Later, the march past by 50 flag bearers of the SEA Games flags and Mascot started, followed by 100 flag bearers carrying the flags of all participating nations. The contingents of each country also paraded into the stadium began with the Cambodia contingent. The host Contingent, Brunei led by Crown Prince Pengiran Muda Haji Al-Muhtadee Billah, Prince Abdul Mateen, Princess Azemah Ni'matul Bolkiah and Princess Fadzillah Lubabul Bolkiah, received the warmest welcome when they marched into the stadium.
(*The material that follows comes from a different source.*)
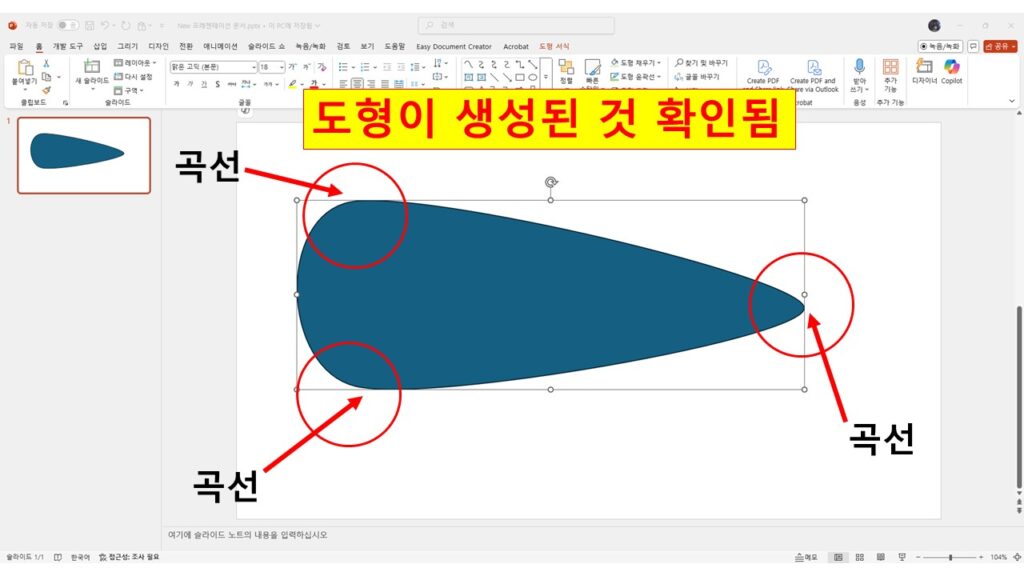1024x576 pixels.
Task: Click the Share (공유) button
Action: (x=1000, y=46)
After that, the President delivered his welcoming speech and the games was then declared opened by the Sultan. Fathan and Ernie then performed the song Selamat Datang. Later, the Royal Armed Force personnel then marched into the stadium taking the games flag with them and raised them beside the Brunei National Flag. The 20th SEA Games cauldron was then lit by Dayang Umi Kalthum Haji Karim, Brunei's gold medalist in Pencak Silat event at the 17th SEA Games in Singapore. The reading of the SEA Games oath was led by the 15th SEA Games Gold Medalist in Shooting event, Lieutenant Colonel Dato Setia Haji Md Samid Haji Abdul Aziz. The ceremony concluded with field performance presented by paratroopers, five-thousand students of Brunei and three hundred Brunei Shell Employees.

===Closing ceremony===

The closing ceremony began at 20:00 BST with the arrival of the Crown Prince at the National Stadium alongside the President of the National Olympic Council of Brunei Darussalam and the Chairman of the 20th SEA Games Organising Committee. Also presented were other members of the royal family.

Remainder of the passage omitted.